It’s school holidays and I’ve taken a break with the children at Thredbo.

At a ski resort, there is much to be learned about the customer experience. Imagine having a transient workforce that shows up for a few months each year, and you need to train them, inspire them and motivate them to deliver on your brand promise. Now that’s a challenge. It takes to process and systems to make sure that your front line people are able to deliver a great customer experience.

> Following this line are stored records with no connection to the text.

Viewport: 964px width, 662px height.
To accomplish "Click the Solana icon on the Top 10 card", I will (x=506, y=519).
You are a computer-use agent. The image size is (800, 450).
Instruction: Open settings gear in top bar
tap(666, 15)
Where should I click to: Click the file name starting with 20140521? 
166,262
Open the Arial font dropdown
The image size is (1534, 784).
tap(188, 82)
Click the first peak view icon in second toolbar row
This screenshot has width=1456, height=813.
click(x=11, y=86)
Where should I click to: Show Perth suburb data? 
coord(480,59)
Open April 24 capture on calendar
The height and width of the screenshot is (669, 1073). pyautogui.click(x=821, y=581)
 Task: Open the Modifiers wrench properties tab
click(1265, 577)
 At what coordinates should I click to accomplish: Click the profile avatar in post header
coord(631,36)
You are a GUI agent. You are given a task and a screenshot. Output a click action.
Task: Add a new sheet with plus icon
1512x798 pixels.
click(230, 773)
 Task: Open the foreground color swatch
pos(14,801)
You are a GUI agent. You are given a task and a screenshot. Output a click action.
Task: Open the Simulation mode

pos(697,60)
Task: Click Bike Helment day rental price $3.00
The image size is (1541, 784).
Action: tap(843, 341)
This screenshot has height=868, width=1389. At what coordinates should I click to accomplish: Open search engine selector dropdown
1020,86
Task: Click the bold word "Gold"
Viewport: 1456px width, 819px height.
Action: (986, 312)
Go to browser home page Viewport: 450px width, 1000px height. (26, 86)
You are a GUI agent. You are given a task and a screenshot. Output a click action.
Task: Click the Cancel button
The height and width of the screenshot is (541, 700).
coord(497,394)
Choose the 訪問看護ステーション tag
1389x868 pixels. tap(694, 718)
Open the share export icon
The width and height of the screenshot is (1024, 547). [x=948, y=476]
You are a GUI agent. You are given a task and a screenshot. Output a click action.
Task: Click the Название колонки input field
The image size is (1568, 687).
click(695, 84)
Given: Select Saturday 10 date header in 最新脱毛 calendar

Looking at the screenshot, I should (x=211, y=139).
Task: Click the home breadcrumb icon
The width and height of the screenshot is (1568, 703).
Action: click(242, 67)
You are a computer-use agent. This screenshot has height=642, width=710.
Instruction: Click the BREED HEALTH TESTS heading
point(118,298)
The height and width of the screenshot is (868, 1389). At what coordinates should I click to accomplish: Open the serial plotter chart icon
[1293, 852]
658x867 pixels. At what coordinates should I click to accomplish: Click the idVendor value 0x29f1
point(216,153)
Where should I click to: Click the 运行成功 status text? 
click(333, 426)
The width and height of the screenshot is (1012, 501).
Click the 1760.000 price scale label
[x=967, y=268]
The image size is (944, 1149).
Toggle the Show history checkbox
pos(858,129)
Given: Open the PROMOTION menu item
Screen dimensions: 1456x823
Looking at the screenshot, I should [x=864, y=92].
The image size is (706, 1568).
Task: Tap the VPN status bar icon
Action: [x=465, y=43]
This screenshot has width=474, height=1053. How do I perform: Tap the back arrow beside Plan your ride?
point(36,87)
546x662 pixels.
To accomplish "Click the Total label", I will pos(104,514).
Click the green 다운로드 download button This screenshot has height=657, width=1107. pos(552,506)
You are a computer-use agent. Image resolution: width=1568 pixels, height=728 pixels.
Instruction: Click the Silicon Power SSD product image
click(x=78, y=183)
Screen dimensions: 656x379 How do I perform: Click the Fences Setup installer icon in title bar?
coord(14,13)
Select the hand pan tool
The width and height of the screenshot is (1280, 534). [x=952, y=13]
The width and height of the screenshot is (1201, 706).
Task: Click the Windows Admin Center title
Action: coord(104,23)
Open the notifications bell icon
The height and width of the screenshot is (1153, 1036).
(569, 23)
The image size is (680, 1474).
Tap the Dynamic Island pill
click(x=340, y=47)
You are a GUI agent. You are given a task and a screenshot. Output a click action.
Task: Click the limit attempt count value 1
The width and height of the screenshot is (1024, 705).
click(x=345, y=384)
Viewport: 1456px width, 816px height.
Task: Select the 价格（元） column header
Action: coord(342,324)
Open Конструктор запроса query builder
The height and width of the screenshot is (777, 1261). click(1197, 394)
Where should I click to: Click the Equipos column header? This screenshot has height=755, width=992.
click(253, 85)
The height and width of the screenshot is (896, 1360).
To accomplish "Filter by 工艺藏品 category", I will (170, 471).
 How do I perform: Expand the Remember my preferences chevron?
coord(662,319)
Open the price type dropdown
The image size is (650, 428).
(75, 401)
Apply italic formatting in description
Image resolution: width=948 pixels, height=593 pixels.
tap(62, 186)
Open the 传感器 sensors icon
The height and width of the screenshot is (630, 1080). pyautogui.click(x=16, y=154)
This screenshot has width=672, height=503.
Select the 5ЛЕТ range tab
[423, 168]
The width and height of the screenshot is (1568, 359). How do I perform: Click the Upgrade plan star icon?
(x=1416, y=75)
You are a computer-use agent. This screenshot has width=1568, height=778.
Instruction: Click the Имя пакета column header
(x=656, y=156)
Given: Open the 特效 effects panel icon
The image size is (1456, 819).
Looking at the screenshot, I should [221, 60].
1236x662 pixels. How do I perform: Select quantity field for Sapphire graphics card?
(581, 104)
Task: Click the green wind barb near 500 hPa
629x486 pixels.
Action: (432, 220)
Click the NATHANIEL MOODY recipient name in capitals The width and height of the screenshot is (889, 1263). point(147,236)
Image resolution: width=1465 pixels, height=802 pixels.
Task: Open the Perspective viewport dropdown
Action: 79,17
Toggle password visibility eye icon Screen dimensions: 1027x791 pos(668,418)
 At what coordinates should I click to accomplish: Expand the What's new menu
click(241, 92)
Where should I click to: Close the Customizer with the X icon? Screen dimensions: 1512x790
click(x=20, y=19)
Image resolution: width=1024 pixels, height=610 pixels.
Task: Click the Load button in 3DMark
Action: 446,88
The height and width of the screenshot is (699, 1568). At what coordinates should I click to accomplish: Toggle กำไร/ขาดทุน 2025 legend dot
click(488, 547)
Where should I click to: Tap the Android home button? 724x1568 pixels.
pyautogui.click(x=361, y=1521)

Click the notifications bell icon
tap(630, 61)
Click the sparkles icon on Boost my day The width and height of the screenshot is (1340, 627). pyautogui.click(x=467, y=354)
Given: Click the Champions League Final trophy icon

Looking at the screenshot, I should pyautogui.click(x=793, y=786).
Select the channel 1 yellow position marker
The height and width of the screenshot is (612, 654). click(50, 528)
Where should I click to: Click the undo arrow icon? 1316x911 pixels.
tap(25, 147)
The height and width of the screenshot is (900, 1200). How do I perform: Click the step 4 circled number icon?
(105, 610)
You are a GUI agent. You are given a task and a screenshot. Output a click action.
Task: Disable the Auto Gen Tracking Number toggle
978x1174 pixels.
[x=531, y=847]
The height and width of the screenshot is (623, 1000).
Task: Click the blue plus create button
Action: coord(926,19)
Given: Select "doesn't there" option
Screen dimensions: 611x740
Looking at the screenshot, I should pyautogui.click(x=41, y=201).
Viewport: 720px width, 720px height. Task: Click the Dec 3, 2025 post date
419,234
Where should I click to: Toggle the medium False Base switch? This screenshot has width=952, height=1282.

I was standing in a queue at the lift ticket office, this is the point of purchase. You do the sums in your head to work out which option is best for you. There are many options. The man in front was of me was earnestly imploring the person selling tickets to listen to his feedback. She was not interested. ‘I have purchased a season (platinum) pass for the last fifteen years, and I would like another one please’. The ticket clerk responded ‘Please fill in this form sir’ He said…’I have filled in your form 15 times before, surely you have a database that I am on and you can just click renew’. ‘If you would like a season to pass then you will need to fill in this form’. By now the veteran season pass holder was quite frustrated. ‘I don’t want a discount or even any special deal, please just remember me so that I don’t have to fill in your form every year.’

Surely there is a business opportunity here. It is much better business sense to get people to subscribe with a renewal than wait for them to come back next time. How easy would it be to send a letter to season pass holders from the previous year inviting them to renew? Look at Quickflix, I get more DVDs than I ever would if I were to go to the local video store.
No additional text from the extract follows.